**THE PROBLEM**
Work through the data and report how many lines include the string "agent", giving the number alone.

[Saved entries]
# # # # # # #

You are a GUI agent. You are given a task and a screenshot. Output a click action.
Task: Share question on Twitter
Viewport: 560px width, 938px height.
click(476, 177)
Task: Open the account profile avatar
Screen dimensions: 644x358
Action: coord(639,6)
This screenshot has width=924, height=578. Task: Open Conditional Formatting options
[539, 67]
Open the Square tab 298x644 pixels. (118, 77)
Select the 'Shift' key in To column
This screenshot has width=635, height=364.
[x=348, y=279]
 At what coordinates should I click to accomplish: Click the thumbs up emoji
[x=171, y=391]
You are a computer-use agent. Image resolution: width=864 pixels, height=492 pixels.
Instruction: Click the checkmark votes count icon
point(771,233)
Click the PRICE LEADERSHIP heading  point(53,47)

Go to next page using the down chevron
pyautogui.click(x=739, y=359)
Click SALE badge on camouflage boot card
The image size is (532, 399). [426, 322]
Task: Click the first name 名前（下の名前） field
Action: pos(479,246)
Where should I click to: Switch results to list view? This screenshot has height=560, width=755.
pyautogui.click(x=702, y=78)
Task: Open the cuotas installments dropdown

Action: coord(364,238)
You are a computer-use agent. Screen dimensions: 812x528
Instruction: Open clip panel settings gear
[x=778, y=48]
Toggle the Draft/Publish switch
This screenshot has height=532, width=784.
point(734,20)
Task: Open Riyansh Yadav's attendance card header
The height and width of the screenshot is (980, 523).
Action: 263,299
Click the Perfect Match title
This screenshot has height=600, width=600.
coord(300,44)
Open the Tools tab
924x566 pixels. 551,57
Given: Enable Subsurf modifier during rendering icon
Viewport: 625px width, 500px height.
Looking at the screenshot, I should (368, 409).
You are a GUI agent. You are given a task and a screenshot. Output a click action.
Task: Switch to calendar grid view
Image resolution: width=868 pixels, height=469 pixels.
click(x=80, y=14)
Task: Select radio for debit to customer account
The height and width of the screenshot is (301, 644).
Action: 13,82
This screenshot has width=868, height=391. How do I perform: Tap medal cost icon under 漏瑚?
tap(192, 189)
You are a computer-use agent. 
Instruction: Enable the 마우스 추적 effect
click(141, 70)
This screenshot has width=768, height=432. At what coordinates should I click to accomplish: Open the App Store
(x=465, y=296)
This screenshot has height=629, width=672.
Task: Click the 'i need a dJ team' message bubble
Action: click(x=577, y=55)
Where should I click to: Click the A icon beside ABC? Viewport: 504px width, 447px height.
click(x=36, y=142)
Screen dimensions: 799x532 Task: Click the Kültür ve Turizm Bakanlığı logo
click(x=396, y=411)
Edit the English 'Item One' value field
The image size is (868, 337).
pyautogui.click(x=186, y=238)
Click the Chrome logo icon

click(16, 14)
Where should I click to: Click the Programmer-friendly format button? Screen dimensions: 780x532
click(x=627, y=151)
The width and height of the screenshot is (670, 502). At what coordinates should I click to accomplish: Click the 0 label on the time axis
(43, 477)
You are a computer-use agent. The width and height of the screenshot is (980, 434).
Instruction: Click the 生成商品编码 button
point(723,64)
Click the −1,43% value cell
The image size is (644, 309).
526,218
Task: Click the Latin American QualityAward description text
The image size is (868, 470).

# # # # # # #

**SOLUTION TO THE PROBLEM**
6